Giter Site home page Giter Site logo

Comments (10)

arogozhnikov avatar arogozhnikov commented on May 18, 2024 3

@p4perf4ce thanks for thinking about that loudly with examples.

I've been poking around with an operation semantic (I've dubbed in rechunk), it has some overlap with your suggestion.

One critical choice: how to specify which axis is modified?

When both input and output are represented in full shape (as in your suggestion) - packs too much into a single operation, and does not focus on axis. It is unclear what a user should focus on.

In my experiments I've landed on a very similar "list" in pattern and list as input/output.
In your suggestion there is an exceptional case of single element in a list, and introduction of special cases should be avoided.

I have converged on:

[result] = rechunk([a, b, c], '[x,y,z] -> [x+y+z]', axis='b h w *')

It is possible to also support something like:

result = rechunk([a, b, c], '[x,y,z] -> x+y+z', axis='b h w *')

...but static code analysis would get crazy - easier to just always input and output lists.

Problem with an arbitrary number of inputs is a hard one. I've had something like this:

[result] = rechunk([a, b, c], '[*x] -> [concat(x)]', axis='b h w *')

... too complex, no need for this flexibility. Following could completely cover all necessary cases.

[result] = rechunk([a, b, c], 'concatenate', axis='b h w *')

There is a natural requirement to have an "inversion" to concatenation (which can properly work only if pattern contains information about a single axis).

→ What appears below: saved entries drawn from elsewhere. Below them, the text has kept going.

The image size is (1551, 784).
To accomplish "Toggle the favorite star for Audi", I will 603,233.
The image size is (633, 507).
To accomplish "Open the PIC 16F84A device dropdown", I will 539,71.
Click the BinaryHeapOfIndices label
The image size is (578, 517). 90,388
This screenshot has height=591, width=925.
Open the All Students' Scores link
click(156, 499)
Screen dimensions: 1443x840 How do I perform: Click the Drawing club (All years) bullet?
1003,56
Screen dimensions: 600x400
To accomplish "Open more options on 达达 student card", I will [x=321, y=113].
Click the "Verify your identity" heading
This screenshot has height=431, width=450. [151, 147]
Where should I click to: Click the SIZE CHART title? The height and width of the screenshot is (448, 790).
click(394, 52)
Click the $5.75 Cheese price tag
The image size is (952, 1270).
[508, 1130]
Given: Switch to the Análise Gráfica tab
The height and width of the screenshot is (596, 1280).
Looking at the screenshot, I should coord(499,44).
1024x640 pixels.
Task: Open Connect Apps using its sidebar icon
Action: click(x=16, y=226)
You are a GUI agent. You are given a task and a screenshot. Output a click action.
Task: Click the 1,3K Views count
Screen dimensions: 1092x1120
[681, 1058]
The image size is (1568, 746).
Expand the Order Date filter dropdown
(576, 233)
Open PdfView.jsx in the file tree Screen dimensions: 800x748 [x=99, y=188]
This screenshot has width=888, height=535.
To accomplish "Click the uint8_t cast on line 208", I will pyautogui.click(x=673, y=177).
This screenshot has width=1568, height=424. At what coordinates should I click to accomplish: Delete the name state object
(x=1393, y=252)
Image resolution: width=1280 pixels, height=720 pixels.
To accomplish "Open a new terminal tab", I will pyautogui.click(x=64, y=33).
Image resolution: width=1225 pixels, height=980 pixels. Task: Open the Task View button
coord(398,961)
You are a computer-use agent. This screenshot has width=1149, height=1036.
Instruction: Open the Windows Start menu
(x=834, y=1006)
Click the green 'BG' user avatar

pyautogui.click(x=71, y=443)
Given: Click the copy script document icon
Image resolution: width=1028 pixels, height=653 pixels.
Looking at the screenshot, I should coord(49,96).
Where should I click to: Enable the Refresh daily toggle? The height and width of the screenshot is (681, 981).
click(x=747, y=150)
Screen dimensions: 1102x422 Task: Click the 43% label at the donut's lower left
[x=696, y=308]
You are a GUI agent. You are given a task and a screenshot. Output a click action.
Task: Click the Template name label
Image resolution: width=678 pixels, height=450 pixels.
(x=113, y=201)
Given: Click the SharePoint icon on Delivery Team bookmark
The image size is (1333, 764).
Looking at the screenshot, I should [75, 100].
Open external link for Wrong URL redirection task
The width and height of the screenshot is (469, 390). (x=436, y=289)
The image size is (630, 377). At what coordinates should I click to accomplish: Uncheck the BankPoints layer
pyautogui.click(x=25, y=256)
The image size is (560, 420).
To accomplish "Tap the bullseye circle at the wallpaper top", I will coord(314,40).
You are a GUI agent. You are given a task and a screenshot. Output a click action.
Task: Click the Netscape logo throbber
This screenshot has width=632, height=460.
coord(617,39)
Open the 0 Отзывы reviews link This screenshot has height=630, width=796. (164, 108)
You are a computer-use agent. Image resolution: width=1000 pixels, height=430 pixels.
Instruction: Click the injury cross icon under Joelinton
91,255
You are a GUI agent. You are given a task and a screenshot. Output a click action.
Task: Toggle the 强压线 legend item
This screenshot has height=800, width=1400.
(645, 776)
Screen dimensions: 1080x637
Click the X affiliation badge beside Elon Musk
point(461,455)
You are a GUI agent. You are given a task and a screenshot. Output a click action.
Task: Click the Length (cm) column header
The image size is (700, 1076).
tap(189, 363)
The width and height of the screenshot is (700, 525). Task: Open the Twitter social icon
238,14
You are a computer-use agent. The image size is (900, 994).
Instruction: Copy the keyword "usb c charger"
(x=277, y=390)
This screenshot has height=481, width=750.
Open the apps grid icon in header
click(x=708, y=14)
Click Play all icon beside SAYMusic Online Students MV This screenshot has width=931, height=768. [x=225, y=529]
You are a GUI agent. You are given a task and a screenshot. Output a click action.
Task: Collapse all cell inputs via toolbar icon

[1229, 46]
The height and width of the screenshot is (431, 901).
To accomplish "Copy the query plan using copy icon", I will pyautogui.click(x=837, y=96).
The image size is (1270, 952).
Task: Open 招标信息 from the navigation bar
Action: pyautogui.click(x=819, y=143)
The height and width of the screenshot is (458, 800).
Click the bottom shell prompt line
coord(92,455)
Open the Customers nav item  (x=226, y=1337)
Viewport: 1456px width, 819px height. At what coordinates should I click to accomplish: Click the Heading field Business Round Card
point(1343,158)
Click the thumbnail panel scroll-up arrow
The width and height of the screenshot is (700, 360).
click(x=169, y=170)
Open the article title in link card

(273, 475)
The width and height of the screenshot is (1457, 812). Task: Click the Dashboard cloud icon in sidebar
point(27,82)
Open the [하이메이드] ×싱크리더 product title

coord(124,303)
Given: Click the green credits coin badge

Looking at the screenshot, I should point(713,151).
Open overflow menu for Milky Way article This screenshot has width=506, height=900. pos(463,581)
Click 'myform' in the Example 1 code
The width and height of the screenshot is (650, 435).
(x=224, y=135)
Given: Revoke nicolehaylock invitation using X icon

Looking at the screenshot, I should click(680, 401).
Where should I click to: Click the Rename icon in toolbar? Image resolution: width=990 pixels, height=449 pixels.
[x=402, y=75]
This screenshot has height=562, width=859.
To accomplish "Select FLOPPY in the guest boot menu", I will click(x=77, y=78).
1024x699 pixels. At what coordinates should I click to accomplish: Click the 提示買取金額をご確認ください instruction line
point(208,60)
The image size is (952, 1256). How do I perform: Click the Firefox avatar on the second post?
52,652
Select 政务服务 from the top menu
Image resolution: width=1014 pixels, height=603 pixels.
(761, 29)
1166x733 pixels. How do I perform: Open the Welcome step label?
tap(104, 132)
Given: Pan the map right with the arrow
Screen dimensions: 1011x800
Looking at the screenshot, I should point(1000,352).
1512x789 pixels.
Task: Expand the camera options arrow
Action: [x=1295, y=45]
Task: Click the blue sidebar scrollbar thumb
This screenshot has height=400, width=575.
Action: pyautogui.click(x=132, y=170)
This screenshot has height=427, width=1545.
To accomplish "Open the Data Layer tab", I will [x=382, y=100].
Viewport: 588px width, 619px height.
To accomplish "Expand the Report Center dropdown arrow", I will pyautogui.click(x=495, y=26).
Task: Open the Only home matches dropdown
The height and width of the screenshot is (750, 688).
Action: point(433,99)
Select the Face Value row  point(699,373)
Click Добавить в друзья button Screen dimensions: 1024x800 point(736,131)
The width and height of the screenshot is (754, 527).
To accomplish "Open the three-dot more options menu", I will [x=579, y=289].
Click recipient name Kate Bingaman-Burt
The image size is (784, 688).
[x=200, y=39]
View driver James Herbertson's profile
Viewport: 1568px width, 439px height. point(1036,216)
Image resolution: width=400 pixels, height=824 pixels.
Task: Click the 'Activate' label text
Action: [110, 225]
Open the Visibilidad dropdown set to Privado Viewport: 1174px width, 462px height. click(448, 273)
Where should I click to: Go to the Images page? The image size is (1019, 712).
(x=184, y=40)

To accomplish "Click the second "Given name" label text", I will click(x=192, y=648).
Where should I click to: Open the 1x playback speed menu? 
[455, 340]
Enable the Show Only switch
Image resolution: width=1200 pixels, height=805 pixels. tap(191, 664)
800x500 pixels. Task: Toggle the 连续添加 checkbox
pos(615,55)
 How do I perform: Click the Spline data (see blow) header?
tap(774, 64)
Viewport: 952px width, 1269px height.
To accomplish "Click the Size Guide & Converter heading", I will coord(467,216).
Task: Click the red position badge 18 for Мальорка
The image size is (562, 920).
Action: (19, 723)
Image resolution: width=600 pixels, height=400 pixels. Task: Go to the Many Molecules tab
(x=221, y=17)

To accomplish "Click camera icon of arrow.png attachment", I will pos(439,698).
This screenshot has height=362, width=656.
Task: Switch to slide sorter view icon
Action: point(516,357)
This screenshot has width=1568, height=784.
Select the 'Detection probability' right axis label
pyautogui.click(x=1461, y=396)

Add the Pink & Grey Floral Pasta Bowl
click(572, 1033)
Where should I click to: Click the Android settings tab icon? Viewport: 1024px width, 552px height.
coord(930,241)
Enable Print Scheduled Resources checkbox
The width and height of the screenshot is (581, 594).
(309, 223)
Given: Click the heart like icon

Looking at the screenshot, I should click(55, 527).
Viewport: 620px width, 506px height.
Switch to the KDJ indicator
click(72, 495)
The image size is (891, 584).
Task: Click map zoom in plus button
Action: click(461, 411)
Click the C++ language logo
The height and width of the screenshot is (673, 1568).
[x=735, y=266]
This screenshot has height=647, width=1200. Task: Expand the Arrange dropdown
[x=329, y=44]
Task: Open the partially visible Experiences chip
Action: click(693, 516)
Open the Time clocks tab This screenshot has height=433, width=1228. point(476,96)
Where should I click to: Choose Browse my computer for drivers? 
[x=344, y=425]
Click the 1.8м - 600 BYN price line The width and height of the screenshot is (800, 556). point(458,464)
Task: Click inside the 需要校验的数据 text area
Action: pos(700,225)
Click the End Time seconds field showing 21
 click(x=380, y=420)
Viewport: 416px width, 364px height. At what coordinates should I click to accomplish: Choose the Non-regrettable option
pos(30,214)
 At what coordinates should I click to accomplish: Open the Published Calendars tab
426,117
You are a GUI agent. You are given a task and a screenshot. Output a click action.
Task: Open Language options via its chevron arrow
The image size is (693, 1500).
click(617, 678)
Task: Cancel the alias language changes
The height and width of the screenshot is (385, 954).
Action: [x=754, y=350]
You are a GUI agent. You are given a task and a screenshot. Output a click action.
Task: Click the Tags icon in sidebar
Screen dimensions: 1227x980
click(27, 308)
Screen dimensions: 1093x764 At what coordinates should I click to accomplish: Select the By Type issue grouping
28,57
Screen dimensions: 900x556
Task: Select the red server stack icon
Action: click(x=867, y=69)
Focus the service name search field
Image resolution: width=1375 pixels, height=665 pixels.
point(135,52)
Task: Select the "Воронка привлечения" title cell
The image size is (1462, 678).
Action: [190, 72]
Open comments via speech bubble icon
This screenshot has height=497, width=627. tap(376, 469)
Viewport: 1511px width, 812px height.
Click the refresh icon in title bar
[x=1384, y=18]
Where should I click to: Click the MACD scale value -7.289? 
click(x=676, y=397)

I can post more detailed RFC with suggestion if that's something interesting to discuss, but I'll not be able to dedicate time for implementing/supporting.

from einops.

arogozhnikov avatar arogozhnikov commented on May 18, 2024 3

Thanks for the discussion folks!

Brand new einops.pack and einops.unpack cover common cases for concatenate and chunk, so closing this

https://github.com/arogozhnikov/einops/blob/master/docs/4-pack-and-unpack.ipynb

from einops.

davidnvq avatar davidnvq commented on May 18, 2024 2

We can also add the name of that dimension for informative details such that the arguments inside square bracket belong to the dimension named right before.

For example:

reordering

# perform [rg b a -> b rg a] on `c` dimension
einops.reorder(imgs, 'batch c [rg b a -> b rg a] h w', rg=2, b=1, a=1)

concatenation

inputs = [x, y, z]
# concatenate along `feat` dimension.
out = einops.reorder(inputs, 'batch feat [x y z -> x y z]', x=10, y=15, z=20)

chunk

train_len = int(len(dataset) * 0.8)
# split/chunk along `batch` dimension
train_split = einops.chunk(dataset, 'batch [train val -> train] c h w', train=train_len)
val_split = einops.chunk(dataset, 'batch [train val -> val] c h w', train=train_len)

It's up to you to remove the space between the square brackets and its dimension, i.e., feat [x y z -> x y z] -> feat[x y z -> x y z].

from einops.

p4perf4ce avatar p4perf4ce commented on May 18, 2024 1

Sorry to ask. Is davidnvq#1 too old to be merged, or there are other ways to workaround?
It's quite awkward where most of the work can be done using einops, but a native framework tool is needed for tasks like this O-o.

from einops.

arogozhnikov avatar arogozhnikov commented on May 18, 2024

@davidnvq great writing, thanks for ideas and examples.

Big pro of your suggestion

  • chunking is verbalized
  • patterns are concise
  • everything is uniquely interpretable

These are issues I see:
Concatenate looks like it does nothing (left and right parts are identical, but inputs and outputs are different)

out = einops.reorder(inputs, 'batch feat [x y z -> x y z]', x=10, y=15, z=20)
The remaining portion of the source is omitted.